Whether you are new to the sport of predator hunting, or a veteran, new to the forum, or been around a while, we are bound to get questions on topics that have been discussed over and over.

My suggestion to you is this. We have a great SEARCH feature in which you can search the forum for a specifc topic. Use this feature, gather what info you can, and then if you need more info start posting threads.

Hope you hear from you!

Fallguy


----------



## Yote Buster

hey fall guy. i was new to the site last year. havent had a chance to go on much but i love it here. us callers are kinda like a family, takes a special breed to go out and sit in -20deg weather for fun. im from central mn and cant call a yote in to save my life life here but we go to nd a couple times a winter and do farly well. i dont know whats going on here or what im doing wrong. you got any pointers for me? thanks man. good luck and we'll talk to ya later :sniper: shoot straight


----------



## Fallguy

Hey you are right we are like a family in a way.

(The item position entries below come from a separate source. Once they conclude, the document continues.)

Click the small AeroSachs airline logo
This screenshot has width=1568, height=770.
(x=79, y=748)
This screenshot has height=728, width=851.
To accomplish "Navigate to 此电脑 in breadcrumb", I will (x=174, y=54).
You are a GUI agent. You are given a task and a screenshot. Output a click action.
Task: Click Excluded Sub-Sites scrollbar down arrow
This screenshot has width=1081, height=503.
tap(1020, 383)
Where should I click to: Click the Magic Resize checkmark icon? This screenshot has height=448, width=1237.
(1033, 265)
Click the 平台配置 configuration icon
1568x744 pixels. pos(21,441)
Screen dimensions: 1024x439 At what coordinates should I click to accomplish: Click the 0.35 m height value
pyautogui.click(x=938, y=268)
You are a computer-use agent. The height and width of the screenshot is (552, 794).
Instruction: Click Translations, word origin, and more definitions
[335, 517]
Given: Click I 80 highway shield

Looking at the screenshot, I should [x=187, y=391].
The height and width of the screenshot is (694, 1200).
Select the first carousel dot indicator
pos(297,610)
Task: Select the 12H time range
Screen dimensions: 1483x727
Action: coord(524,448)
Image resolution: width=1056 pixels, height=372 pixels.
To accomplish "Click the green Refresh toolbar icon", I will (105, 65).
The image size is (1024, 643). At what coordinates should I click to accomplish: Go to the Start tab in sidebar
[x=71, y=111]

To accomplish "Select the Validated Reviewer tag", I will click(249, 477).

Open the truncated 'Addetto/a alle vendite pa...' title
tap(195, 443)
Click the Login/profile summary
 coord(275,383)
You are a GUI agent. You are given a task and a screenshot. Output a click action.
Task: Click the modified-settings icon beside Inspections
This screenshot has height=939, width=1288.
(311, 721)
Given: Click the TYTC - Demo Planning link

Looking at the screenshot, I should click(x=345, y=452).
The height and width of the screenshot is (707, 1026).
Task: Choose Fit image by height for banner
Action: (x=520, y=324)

I understand central MN is quite different from what we face in ND. I don't have any specific tips for there but I know there are some successful callers from MN on here. Just a few names: Levi, lyonch, R Buker (hasn't been here for a while), etc. I am sure someone can talk some MN tactics with you.

Carry on!


----------



## lady_hunter75

I'm new to this forum...kinda feel outta place w/ all you fellas! Yote hunting has been superb out here in southcentral ND! With all the hills and government land around, you can definately call up some varmints! Glad to be a member here and hope to hear more stories and tips from everyone!


----------



## hiknhunt

I am also new to the forum. I live out west and I also can't call a coyote to save my but. But I refuse to give up any tips.


----------



## Fallguy

lady hunter

Glad to see a female on here hunting coyotes! We need a female here once in a while to keep us in line. :wink: Looking forward to some success stories!


----------



## cattrapper77

man coyote huntin here in missouri has been slow so far this year! ive went 4 times and i still havent called one in yet! i usually kill 5-6 each year within the second time out! i just dont know whats wrong.


----------



## Marine Sniper

Why did u inactivate my friend Lt.monkeybutts profile? :lol:


----------



## Fallguy

It wasn't me.


----------



## JDD

also new you guys have a great site here i live in indiana tought right now but good hunting so far this year got 12 on the ground so far


----------



## bman940

Great site and great information to be had here. I look forward to learning more about coyote hunting and hopefully passing along some information as well. Thanks for having me.


----------



## J.Mark

Just a suggestion but if new posts were always posted at top of page it make it so much easier to follow the latest posts.


----------